- _PAGE EXCERPT_:
Ayapa Zoque (Ayapaneco), or Tabasco Zoque, is a critically endangered  Zoquean language of Ayapa, a village 10 km southeast of Comalcalco, in Tabasco, Mexico. The native name is Nuumte Oote "True Voice". A vibrant, albeit minority, language until the middle of the 20th century, the language suffered after the introduction of compulsory education in Spanish, urbanisation, and migration of its speakers. Nowadays there are approximately 15 speakers whose ages range from 67 to 90. In 2010 a story started circulating that the last two speakers of the Ayapaneco language were enemies and no longer talked to each other. The story was incorrect, and while it was quickly corrected it came to circulate widely.

- _TASKS TO CARRY OUT_:
1. According to the Ayapa Zoque passage, what is the language's native name and what does it mean?
2. Reproduce everything in the Ayapa Zoque passage from "Ayapa Zoque (Ayapaneco), or" down to "to circulate widely.".
3. Extend the passage on the Ayapa Zoque language, picking up right after its final sentence.

[Rows of pointing data]
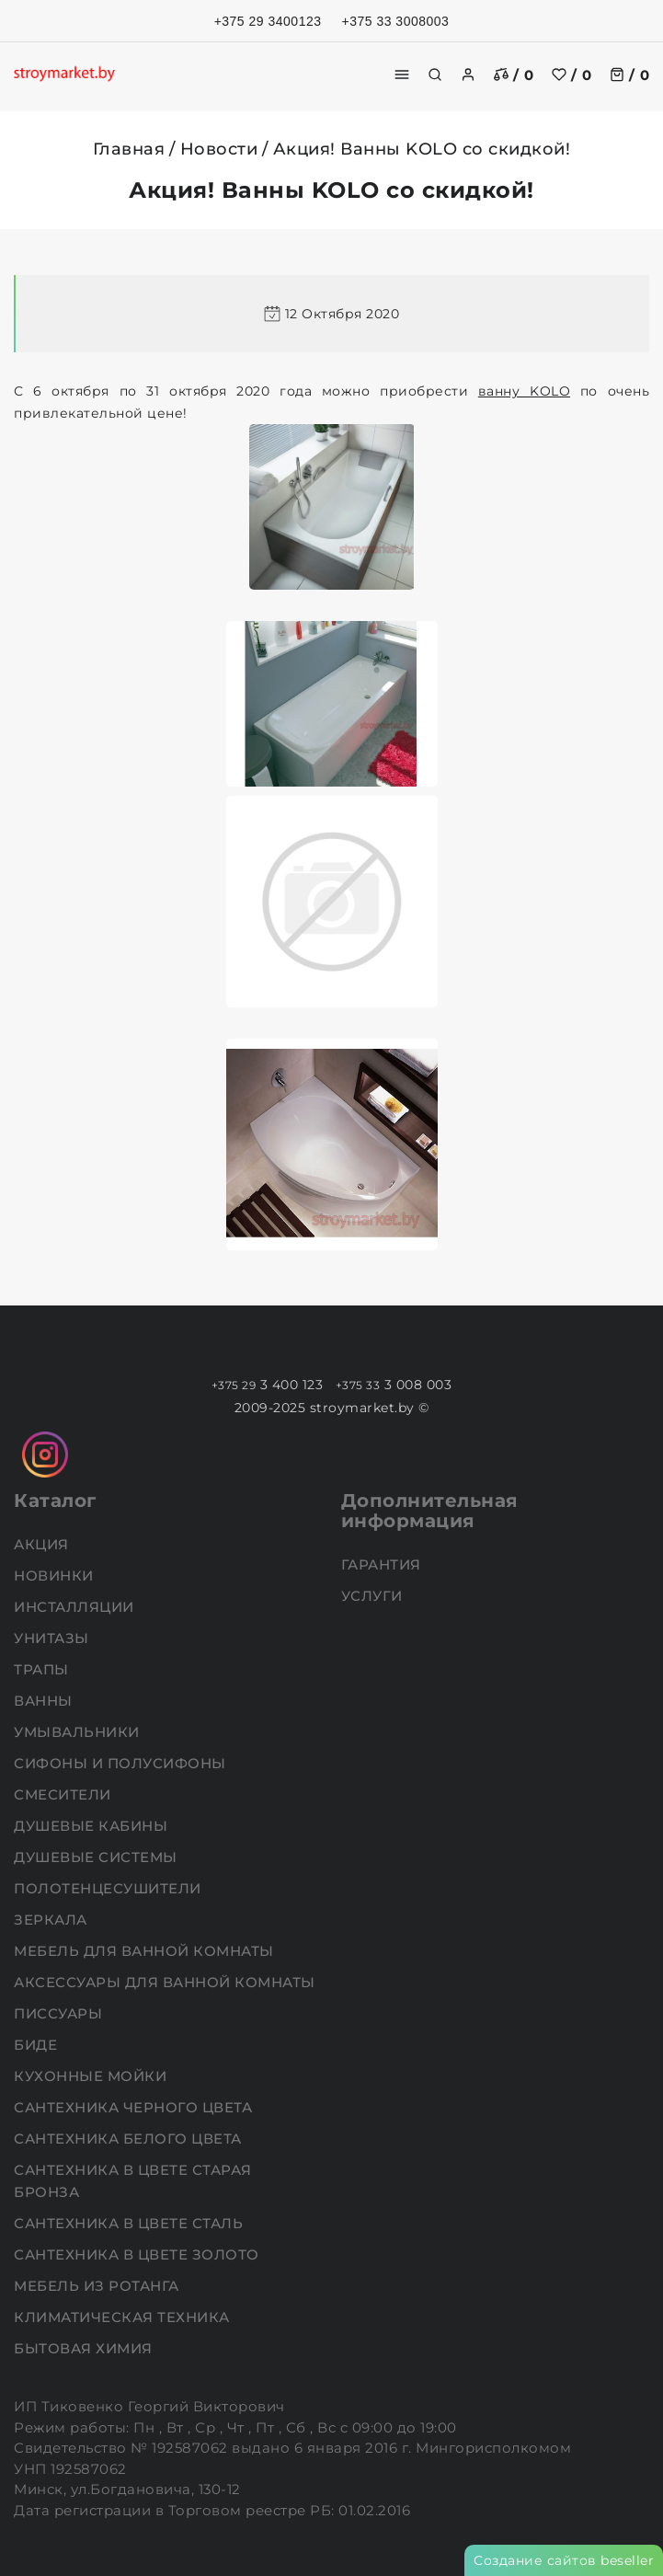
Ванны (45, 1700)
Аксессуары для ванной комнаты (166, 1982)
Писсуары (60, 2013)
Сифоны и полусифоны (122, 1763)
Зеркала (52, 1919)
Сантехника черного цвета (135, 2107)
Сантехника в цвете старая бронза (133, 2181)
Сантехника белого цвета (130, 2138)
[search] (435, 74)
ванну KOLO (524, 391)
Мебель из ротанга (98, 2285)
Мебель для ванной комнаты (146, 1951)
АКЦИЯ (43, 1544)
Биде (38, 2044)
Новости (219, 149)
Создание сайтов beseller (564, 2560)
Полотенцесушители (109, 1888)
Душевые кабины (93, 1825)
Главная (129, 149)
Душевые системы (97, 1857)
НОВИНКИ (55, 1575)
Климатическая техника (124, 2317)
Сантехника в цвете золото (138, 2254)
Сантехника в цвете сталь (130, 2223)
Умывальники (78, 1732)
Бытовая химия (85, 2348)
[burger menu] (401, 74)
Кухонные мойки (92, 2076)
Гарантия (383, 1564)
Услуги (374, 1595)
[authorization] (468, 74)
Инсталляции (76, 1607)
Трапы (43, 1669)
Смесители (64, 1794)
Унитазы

- _ANSWERS TO THE EXERCISE_:
1. Its native name is Nuumte Oote, meaning "True Voice."

2.
Ayapa Zoque (Ayapaneco), or Tabasco Zoque, is a critically endangered  Zoquean language of Ayapa, a village 10 km southeast of Comalcalco, in Tabasco, Mexico. The native name is Nuumte Oote "True Voice". A vibrant, albeit minority, language until the middle of the 20th century, the language suffered after the introduction of compulsory education in Spanish, urbanisation, and migration of its speakers. Nowadays there are approximately 15 speakers whose ages range from 67 to 90. In 2010 a story started circulating that the last two speakers of the Ayapaneco language were enemies and no longer talked to each other. The story was incorrect, and while it was quickly corrected it came to circulate widely.

3.
Daniel Suslak, an assistant professor of anthropology at Indiana University, is one of the linguists working to prepare the first dictionary of the language. Since 2012, the Instituto Nacional de Lenguas Indígenas (INALI, also known as the National Indigenous Languages Institute) has been supporting the Ayapa community's efforts at revitalising their language. In 2013 Vodafone launched an advertisement campaign in which they claimed to have helped the community revitalize the language, proposing an erroneous story of enmity between Don Manuel and Don Isidro. The commercial appeared on YouTube. According to Suslak and other observers the actual help provided to Ayapan and the Ayapaneco language by Vodafone was extremely limited and did not address the actual necessities of the community. A PhD dissertation on Ayapa Zoque at the Institut national des langues et civilisations orientales (INALCO) appeared in 2019, and an orthography designed to better facilitate the development of pedagogical materials and education of new learners is under development.

See also
 Language death

References

External links
Indiana University Minority Languages & Cultures of Latin America & the Caribbean Program
 National Indigenous Languages Institute 
 Vocabulario de la lengua zoque de Tapijulapa 
 Jhonnatan Rangel, How many speakers of Ayapa Zoque? in Where's the last speaker? (ISSN 2494-2073),19/05/2016, http://wils.hypotheses.org/351
 Ayapaneco language about to disappear because the only two persons who know it do not speak to each other
 Ho, Erica (April 18, 2011). "Last Two Speakers of Dying Language Refuse to Talk to Each Other". Time.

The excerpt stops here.